Welcome to the Lord Lab
The Lord lab has a long-standing interest in the microenvironment of solid tumors, the ability of cells of the immune system to infiltrate into tumors, and their ability to function within the challenging conditions of a growing tumor. This interest stems from the knowledge that the effectiveness of conventional cancer treatments such as radiation and chemotherapy are limited by the ability of cells and molecules to enter the tumor. As tumors develop, they initially co-opt existing vasculature to provide the oxygen and nutrients necessary for their growth, but their rapid growth rate overwhelms the normal capacity of the blood vessels and the resulting hypoxia signals the tumor cells to produce pro-angiogenic factors to stimulate the formation of new blood vessels. However, an excess of pro-angiogenic factors that are not balanced by anti-angiogenic factors results in a disorganized and chaotic vasculature that is suboptimal at providing nutrients and allowing the ingress of immune cells. This inefficient vasculature greatly limits the effectiveness of conventional therapies and also the newer immunotherapies.

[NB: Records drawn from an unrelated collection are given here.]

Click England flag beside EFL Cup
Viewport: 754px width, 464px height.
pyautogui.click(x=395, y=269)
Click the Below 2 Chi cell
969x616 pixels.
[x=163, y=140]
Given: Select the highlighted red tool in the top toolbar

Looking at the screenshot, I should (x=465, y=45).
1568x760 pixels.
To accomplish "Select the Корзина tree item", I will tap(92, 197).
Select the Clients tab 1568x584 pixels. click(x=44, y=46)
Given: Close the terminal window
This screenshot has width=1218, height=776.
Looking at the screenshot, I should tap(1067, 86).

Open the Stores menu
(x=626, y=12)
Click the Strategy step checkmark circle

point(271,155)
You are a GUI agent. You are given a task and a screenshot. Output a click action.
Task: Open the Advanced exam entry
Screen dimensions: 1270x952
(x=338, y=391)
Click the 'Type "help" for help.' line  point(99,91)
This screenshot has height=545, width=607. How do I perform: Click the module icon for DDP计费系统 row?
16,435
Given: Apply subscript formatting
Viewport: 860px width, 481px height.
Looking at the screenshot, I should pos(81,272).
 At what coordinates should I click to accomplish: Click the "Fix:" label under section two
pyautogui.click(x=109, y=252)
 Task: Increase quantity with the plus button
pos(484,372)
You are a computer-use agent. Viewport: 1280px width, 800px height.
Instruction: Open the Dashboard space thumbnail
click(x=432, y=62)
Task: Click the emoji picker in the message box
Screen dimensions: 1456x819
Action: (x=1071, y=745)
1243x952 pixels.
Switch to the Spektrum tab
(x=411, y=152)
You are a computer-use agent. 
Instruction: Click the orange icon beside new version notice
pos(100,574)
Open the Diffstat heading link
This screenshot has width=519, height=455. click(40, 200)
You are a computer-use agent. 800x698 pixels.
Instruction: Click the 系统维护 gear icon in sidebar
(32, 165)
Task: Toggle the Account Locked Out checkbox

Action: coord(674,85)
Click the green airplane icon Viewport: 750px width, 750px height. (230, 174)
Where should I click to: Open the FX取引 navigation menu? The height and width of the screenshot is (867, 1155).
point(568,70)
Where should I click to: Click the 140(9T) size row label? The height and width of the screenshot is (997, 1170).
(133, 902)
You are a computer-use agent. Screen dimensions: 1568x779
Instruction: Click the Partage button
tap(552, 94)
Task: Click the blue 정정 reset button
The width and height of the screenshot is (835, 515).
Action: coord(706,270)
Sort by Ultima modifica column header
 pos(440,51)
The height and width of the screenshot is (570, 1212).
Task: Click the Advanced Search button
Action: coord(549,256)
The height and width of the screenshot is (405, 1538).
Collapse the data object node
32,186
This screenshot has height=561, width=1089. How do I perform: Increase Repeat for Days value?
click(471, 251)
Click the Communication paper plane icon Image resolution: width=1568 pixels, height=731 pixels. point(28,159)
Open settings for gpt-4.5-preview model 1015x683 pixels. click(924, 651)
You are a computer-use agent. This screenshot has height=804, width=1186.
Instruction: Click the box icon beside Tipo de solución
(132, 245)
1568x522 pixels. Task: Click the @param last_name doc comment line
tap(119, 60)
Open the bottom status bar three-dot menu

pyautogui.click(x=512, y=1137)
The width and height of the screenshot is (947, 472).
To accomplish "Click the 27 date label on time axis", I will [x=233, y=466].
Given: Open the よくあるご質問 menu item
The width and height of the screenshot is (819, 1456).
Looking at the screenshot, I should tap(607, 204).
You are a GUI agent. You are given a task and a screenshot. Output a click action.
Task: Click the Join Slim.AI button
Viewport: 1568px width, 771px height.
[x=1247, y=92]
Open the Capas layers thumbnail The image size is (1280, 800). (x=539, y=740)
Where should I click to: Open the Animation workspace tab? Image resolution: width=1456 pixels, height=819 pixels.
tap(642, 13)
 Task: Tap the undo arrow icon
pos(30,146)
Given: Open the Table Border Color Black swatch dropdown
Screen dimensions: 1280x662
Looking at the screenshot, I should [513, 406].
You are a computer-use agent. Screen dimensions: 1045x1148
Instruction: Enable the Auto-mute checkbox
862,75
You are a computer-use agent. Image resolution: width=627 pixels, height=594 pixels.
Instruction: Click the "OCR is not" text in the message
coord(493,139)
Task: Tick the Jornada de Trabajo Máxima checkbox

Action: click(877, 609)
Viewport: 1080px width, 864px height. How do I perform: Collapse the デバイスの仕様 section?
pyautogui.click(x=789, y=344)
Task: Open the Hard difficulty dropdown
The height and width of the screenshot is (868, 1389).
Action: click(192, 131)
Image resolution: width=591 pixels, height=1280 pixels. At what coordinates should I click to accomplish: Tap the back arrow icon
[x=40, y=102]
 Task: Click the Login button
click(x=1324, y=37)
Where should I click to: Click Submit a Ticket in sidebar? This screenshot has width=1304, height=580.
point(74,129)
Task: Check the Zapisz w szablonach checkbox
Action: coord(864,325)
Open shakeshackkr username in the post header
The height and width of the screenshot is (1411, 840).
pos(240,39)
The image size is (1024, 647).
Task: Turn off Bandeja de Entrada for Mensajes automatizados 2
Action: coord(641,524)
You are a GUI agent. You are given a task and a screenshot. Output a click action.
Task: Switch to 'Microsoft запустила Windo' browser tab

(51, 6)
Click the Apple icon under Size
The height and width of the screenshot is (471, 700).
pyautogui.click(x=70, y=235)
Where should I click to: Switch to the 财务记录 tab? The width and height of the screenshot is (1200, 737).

My lab has focused on how radiation treatment alters the tumor microenvironment and its effects on the immune system. Our studies have clearly demonstrated that the immune response plays an essential role in the efficacy of radiation therapy in that the tumor cell death caused by radiation treatment results in release of antigens and damage associated molecular patterns (DAMPS) that stimulate immunity. However, radiation can also damage the cells of the immune system. We are now studying how to best utilize the timing and dose schedules of radiation therapy to stimulate immune function. Larger doses of radiation delivered in a few fractions appear to be more effective at stimulating immunity, but smaller doses given more often have been the conventional treatment approach due to the need to limit damage to normal tissues. However, newer technologies can now deliver radiation more precisely, allowing the use of larger doses. This technology is now available for delivery to mouse tumor models (small animal radiation research platform -SARRP) and is enabling the treatment of orthotopically situated mouse model tumors even in highly sensitive organs such as the colon.